Pharmaceutical company Lantern Pharma has reported significant preclinical success with its experimental drug LP-184 in treating atypical teratoid rhabdoid tumors (ATRT), a rare and aggressive form of pediatric brain cancer. Research presented at the Society for Neuro-Oncology's Pediatric Neuro-Oncology Conference revealed promising results that could potentially transform treatment approaches for this challenging disease.
Dr. Eric Raabe from Johns Hopkins University shared data demonstrating LP-184's remarkable potential. In two mouse models, the drug showed substantial improvements in survival rates, with one model experiencing a dramatic 345% increase in median survival—extending from 20 to 89 days, with statistical significance (p<0.0001).
The research highlighted LP-184's key strengths, including potent anti-tumor activity across ATRT subtypes, excellent blood-brain barrier penetration, and a favorable safety profile. These characteristics are particularly important given that ATRT, driven by SMARCB1 gene inactivation, currently lacks effective, low-toxicity treatment options.

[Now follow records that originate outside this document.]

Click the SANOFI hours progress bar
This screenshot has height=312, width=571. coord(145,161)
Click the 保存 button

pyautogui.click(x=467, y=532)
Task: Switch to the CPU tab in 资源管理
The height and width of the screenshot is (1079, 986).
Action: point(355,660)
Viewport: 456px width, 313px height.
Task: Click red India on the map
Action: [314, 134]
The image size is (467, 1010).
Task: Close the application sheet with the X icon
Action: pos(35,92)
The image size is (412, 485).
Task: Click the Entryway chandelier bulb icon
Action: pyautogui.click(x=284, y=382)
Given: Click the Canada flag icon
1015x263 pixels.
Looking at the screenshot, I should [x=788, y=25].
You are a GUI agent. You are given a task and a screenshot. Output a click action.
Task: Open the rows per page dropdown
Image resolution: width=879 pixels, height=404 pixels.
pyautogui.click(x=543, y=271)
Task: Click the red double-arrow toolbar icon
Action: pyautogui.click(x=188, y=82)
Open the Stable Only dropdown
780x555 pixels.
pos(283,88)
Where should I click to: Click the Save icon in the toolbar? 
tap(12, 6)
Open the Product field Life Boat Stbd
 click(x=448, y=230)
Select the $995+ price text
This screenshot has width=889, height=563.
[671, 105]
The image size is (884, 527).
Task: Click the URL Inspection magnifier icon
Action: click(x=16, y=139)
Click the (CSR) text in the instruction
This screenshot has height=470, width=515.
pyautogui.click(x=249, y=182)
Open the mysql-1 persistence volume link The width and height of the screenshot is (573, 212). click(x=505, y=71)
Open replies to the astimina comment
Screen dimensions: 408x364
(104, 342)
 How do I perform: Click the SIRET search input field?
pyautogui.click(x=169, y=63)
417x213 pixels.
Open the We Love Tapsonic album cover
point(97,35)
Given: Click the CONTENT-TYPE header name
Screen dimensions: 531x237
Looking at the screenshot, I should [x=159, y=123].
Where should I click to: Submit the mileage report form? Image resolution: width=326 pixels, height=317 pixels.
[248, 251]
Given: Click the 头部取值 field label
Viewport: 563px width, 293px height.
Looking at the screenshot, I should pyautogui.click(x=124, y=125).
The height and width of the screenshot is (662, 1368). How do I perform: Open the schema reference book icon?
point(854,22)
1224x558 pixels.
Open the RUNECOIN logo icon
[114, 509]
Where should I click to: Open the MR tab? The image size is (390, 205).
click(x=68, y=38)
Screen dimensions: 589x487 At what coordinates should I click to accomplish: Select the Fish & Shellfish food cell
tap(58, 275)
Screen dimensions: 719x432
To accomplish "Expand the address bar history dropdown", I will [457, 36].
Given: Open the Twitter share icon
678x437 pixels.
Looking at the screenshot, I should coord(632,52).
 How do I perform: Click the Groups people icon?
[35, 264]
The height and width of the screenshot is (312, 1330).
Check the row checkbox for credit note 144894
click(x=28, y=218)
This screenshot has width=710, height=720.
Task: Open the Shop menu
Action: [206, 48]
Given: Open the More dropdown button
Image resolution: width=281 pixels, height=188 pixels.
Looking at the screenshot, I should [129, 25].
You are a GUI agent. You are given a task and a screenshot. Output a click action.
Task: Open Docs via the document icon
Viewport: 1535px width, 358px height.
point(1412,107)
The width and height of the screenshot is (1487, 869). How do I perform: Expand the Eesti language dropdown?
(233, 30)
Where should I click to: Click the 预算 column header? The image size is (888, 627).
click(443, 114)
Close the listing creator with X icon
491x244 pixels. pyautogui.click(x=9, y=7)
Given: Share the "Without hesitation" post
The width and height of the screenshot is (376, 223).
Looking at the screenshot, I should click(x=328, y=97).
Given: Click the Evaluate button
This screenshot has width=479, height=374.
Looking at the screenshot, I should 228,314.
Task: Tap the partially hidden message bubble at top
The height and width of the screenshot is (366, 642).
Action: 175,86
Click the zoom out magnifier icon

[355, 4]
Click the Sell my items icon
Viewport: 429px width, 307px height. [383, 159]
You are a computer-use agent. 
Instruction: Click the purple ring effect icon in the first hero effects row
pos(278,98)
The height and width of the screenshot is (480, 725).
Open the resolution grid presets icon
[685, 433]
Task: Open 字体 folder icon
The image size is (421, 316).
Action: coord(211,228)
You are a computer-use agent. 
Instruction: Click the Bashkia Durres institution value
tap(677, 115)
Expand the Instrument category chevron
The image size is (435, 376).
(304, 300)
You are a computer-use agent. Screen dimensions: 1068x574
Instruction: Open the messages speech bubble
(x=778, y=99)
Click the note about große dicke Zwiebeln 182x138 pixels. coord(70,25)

Lantern Pharma plans to advance LP-184 into clinical trials, with a pediatric Phase I trial targeted for late 2025 or early 2026. This timeline follows the completion of an ongoing adult trial and is contingent upon consortium approvals. The potential development represents a significant step forward in addressing a critical unmet medical need in pediatric oncology.
The findings underscore the company's AI-driven approach to drug discovery, leveraging machine learning technologies to accelerate oncology research and develop innovative therapeutic candidates. By utilizing their RADR® platform, which analyzes over 200 billion oncology-focused data points, Lantern Pharma continues to push the boundaries of cancer treatment research.